## TASK TO CARRY OUT
Output the entries from the start of the records through the line containing "point(69,13)", inclusive, as a two-column CSV with the header row text,answer. Give one row per entry, with each value in its own quoted field and line breaks replaced by spaces.

## RECORD SET
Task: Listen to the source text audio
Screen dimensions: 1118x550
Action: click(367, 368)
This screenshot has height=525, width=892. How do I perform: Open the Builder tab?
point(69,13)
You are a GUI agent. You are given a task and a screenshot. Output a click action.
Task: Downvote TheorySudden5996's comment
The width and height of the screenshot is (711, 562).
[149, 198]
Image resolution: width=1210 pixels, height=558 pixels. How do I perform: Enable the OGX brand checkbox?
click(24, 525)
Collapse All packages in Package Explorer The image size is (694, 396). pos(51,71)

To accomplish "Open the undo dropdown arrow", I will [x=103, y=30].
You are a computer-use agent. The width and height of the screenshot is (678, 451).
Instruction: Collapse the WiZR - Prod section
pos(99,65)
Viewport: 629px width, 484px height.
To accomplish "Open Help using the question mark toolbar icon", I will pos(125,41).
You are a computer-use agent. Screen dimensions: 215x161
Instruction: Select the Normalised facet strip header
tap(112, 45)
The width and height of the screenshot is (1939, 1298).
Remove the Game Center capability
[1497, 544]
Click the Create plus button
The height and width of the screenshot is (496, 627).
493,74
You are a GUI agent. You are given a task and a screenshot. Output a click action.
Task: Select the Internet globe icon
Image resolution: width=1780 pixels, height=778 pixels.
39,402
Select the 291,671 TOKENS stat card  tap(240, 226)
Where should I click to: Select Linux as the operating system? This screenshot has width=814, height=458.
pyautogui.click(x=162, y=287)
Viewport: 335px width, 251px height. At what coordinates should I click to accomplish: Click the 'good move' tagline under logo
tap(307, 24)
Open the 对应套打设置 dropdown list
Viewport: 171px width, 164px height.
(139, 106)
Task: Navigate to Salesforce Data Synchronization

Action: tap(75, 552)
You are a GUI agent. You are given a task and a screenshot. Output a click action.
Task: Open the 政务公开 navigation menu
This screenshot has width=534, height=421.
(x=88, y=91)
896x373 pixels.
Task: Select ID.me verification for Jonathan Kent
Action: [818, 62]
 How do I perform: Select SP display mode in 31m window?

## IN RESPONSE
text,answer
"Task: Listen to the source text audio Screen dimensions: 1118x550","Action: click(367, 368)"
"This screenshot has height=525, width=892. How do I perform: Open the Builder tab?","point(69,13)"